Il s’agit d’une première réponse judiciaire à une soixantaine de plaintes, plus ou moins circonstanciées, reçues par le parquet de Paris pendant le confinement. Établies le plus souvent contre X, elles émanent de particuliers ou de collectifs professionnels (syndicats ou associations). Et mettent en cause différentes instances, structures ou départements ministériels ainsi que des responsables administratifs. Certaines ciblent nommément le directeur général de la Santé, Jérôme Salomon, en première ligne médiatique lors de l’épidémie, ou encore Santé publique France. Sont également visés, entre autres, l’administration pénitentiaire et le ministère du Travail.
Cette «enquête-chapeau » regroupe les treize procédures consacrées aux plaintes d’associations ou d’organisations syndicales et une quatorzième englobant trente-trois plaintes, pour leur grande majorité de particuliers, issues du site internet plaintecovid.fr. «Cette enquête judiciaire aura pour objet d’établir les processus décisionnels mis en œuvre à l’occasion de la crise sanitaire afin de mettre au jour les éventuelles infractions pénales susceptibles d’avoir été commises», précise Rémy Heitz dans un communiqué.

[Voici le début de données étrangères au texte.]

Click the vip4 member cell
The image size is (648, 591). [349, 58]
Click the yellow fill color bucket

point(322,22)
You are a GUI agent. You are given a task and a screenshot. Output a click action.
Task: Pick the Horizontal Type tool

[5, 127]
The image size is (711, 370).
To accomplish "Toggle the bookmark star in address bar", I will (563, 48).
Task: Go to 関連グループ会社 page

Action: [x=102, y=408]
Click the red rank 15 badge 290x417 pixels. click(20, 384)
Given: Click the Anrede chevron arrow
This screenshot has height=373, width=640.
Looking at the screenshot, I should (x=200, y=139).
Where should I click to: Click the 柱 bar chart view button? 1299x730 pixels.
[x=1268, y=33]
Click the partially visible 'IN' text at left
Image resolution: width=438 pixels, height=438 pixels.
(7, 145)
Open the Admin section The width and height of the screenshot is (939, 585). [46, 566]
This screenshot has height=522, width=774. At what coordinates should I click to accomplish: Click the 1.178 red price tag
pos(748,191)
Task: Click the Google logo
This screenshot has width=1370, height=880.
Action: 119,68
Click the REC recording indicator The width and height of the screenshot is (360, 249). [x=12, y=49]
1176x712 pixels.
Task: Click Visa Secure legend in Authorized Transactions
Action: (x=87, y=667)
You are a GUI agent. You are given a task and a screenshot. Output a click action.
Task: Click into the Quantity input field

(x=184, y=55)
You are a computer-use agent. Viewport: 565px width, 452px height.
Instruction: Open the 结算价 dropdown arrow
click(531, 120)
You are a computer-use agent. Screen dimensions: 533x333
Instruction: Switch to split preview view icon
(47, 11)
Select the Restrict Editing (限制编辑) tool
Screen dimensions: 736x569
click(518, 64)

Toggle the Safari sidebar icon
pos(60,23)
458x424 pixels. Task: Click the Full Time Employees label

«L’enquête pénale n’est pas là pour définir des responsabilités politiques ou administratives, a-t-il expliqué à l’AFP. S’il y a des fautes pénales, ce seront très probablement des fautes non intentionnelles. Or la loi fixe des conditions précises pour établir ces délits: elle exige la preuve d’une “faute qualifiée” qui n’est pas une simple imprudence ou négligence.» Regrouper ces enquêtes va permettre, selon lui, d’établir un fonds documentaire commun sur l’état des connaissances scientifiques sur la maladie, les tests, les masques, etc. Car «pour ce type d’infractions, le code pénal dit bien qu’il faut apprécier les responsabilités» des décideurs, détaille-t-il, «au regard des moyens et des connaissances dont ils disposaient au moment des décisions».
«Situation historique»
Dans cette «situation historique», le procureur de Paris anticipe un travail «considérable» : «C’est la première fois que des plaintes sont déposées alors que la crise bat son plein», relève-t-il, alors que, jusque-là, «dans les grandes affaires de santé publique (sang contaminé, amiante…), la justice est intervenue bien a posteriori». L’OCLAESP est en train de mettre en place une cellule dédiée, avec jusqu’à neuf enquêteurs. Leur travail sera nourri par les enquêtes administratives des ministères, par des expertises scientifiques et aussi par les commissions d’enquêtes parlementaires.
Cette vaste enquête du parquet de Paris, qui continue à recevoir de nouvelles plaintes, ne cible pas le chef de l’État, irresponsable pénalement, ou les membres du gouvernement, dont l’éventuelle responsabilité pénale relève de la Cour de justice de la République, saisie à ce jour de quatre-vingts plaintes. Elle ne concerne pas non plus les Ehpad, qui font pour l’instant l’objet d’investigations locales, dont deux à Paris, mais également à Nanterre ou encore Grasse.